The TicketQuote class encapsulates the response from an airline in the Application Services tier to the Broker. Similar to the TicketQuery class, the TicketQuote class is a simple class with only getter and setter methods for the data fields. Some of the fields are just copied from the TicketQuery object to the TicketQuote object. The queryId is a unique ID that indicates the request.

The fields in the TicketQuote class are:

  • query ID
  • airline (SeemaAir, KarunaAir, NitiAir, ApuAir)
  • departure city
  • departure date
  • departure time
  • arrival city
  • arrival date
  • arrival time
  • no. of seats
  • seat class (coach, business, first class)
  • smoking preference (smoking/nonsmoking)
  • total price

In case there is no availability based on the search criteria, the TicketQuote returns with a "0" in the noOfSeats and the other fields are invalid. This is not the most efficient way of sending a response, but it will serve our purpose.

All four <protocol>TicketClient classes inherit from the TicketService interface and hence provide implementations of the getQuote() method. The functionality for all the clients is the same. They basically take in a TicketQuery object and return a TicketQuote object. They also implement a bookSeats() method that takes in a queryId parameter for booking the flights. In our implementations the server-side counterparts for these classes don't perform any real-time function (actually checking for availability, etc.). The prices are looked up in an MS Access database and the seats are assumed to be booked as soon as the request is made.

My assumption is that the reader is familiar with the workings of the different protocols used in this application. Thus I won't go into details of the classes used here. Each of the service protocols (Socket/RMI/CORBA/Servlet) has the following set of classes as illustrated earlier in Figure 3:

  • <protocol>TicketClient, e.g., RMITicketClient: This implements the TicketService interface. The methods getQuote() and booksSeats() in this class throw a more specific exception (RemoteException) as compared to the superclass methods in the TicketService interface.
  • <protocol> TicketServer, e.g., RMITicketServer: This class resides in the Application Service Layer and also extends the TicketService class. The RMI TicketServer is described later in this article.

In the interest of space and general sanity, I won't go into details of the classes for all four types of services. I will cover the RMI example here. The understanding of the rest is left as an exercise for readers.

In a real-world application the responses from each "airline" could take varying amounts of time.

There would also be a timeout for waiting for the responses. This kind of a transaction is asynchronous and would be best handled by spawning each ticket quote service as a separate thread. However, in our application we'll assume that the responses are instantaneous (indeed they will be, because our Service Application Tier is pretty much hard-coded). Therefore, each of the clients that request a quote from the corresponding airline server is started sequentially as shown in the TicketBrokerServlet class.
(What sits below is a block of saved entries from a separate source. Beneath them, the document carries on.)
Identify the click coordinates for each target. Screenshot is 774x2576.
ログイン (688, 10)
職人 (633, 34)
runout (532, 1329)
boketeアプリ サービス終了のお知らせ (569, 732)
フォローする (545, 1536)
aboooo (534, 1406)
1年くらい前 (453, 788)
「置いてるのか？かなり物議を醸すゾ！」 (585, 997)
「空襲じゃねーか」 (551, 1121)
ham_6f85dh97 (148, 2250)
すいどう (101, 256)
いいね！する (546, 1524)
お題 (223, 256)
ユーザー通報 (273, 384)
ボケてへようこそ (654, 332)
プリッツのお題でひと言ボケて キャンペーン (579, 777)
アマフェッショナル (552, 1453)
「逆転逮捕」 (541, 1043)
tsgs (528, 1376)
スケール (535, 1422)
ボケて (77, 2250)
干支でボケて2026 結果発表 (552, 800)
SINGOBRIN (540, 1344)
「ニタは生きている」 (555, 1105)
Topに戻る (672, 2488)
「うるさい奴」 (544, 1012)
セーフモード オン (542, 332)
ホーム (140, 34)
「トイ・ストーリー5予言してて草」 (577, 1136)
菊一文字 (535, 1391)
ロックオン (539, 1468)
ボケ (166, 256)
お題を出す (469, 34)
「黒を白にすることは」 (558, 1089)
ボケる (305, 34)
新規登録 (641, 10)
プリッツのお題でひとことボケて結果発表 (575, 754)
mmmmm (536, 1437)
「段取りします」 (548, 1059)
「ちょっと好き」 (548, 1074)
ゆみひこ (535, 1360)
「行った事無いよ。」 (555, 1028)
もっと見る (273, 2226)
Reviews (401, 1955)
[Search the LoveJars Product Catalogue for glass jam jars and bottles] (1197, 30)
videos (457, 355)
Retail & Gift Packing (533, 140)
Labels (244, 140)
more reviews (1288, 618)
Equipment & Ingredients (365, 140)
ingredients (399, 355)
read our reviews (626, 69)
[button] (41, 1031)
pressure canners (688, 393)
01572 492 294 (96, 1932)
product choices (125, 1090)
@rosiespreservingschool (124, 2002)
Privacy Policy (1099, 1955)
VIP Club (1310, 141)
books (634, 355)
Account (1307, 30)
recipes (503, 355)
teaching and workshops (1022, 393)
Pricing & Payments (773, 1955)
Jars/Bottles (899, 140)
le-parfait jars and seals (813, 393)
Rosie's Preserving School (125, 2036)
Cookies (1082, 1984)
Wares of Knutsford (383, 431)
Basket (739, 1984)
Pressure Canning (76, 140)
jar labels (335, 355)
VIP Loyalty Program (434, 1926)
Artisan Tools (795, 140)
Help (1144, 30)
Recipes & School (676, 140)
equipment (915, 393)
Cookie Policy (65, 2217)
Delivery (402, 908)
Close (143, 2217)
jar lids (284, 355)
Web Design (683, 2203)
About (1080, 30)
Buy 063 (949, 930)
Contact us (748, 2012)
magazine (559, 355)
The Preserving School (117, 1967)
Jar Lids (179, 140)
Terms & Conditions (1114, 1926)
The clients for the different protocols are described in the next four sections.

As the name suggests, this class is responsible for managing the TicketClients. The TicketClientManager constructor creates all four clients. Each client does the actual connect (Sockets) or bind (RMI/CORBA), or establishes the URL connection (servlets) and returns a reference to the TicketClientManager.

The TicketClientManager contains a getQuotes() method that calls a getQuote() on each of the clients. Each client in turn calls the getQuotes() method on its corresponding remote server. The resultant value is a TicketQuote object that is passed back to the TicketBrokerServlet. The TicketClientManager also contains a bookSeats() method that is forwarded in a similar fashion to the corresponding protocol server. The bookSeats() method returns a boolean value that indicates the result of the operation. The bookSeats() method takes in a string parameter that indicates the protocol (and corresponding airline) that was selected for the best fare.

This is the RMI client that gets the ticket quote from an RMI-based service. It implements the TicketService interface. This service is the one used by KarunaAir. The constructor establishes a connection with the RMITicketServer. The getQuote() method calls the corresponding getQuote() method on the RMITicketServer handle. Similarly, the bookSeats() method calls the corresponding method on the server.

The purpose of the TicketPricer is to get the final price on a quote. The implementation of this class uses a random selection to give a discount on the price. In a real-world application the broker would add promotions, discounts, and so forth based on the ticket agent's pricing policies. The TicketPricer has a single method, getDiscountedPrice(), that returns a new price for the tickets.

Application Service Tier Classes
The Service Access Tier consists of five classes. Four of them represent the different type of connection protocols RMITicketServer, CORBATicketServer, SocketTicketServer and ServletTicketServer. Each of these classes looks up the ticket prices from a static database implemented in Microsoft Access. This is achieved via the Quoter class. These classes and their purpose are listed in Table 2.

Table 2

Each class inherits from the TicketService interface. The classes provide implementations for the client-side stubs. Hence, they provide implementations of the getQuote() and bookSeats() methods. The code in the ticket server classes is trivial and is not described here.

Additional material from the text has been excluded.